(Entries provided)

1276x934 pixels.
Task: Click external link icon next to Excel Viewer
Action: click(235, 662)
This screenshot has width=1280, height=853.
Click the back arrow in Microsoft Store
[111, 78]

(End Entries provided)
(Entries provided)

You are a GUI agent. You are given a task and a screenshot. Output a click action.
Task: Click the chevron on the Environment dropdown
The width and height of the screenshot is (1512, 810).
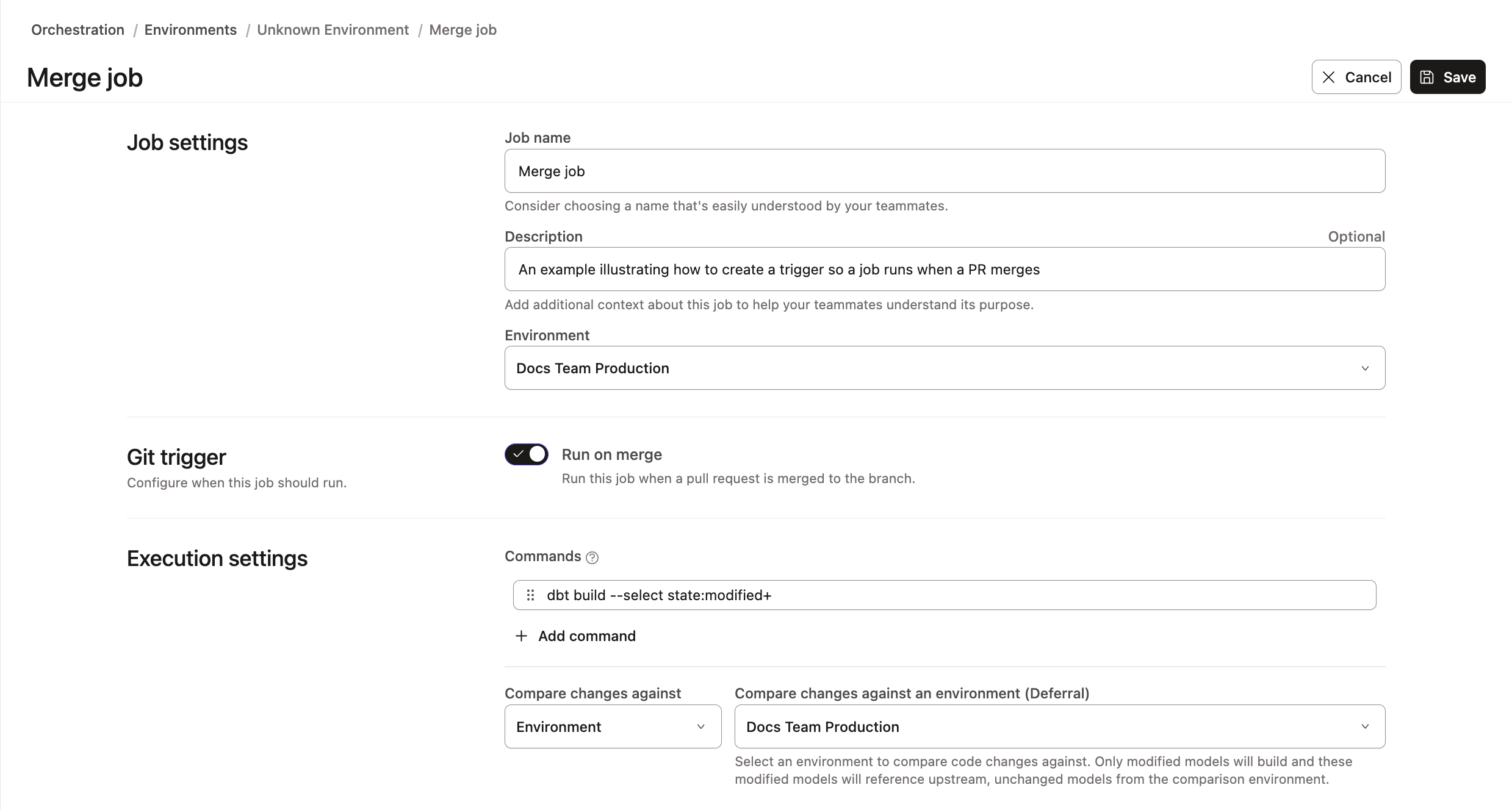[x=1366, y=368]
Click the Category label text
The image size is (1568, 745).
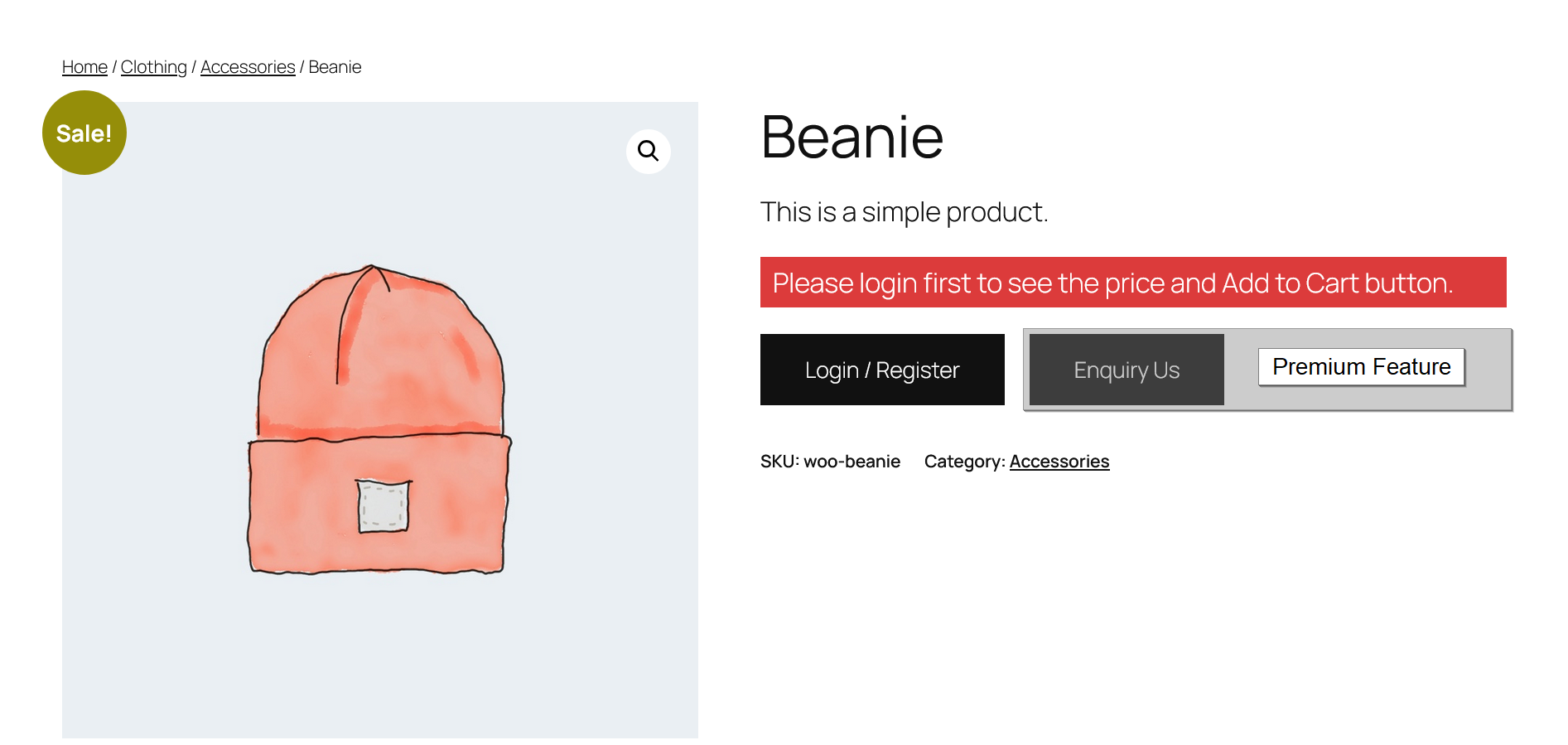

(End Entries provided)

◆ **Work instruction**
Retype, in the same exact form, the lines of the material above from the line holding "Click the Category label text" through the line holding "The image size is (1568, 745).".

◆ **Result for this task**
Click the Category label text
The image size is (1568, 745).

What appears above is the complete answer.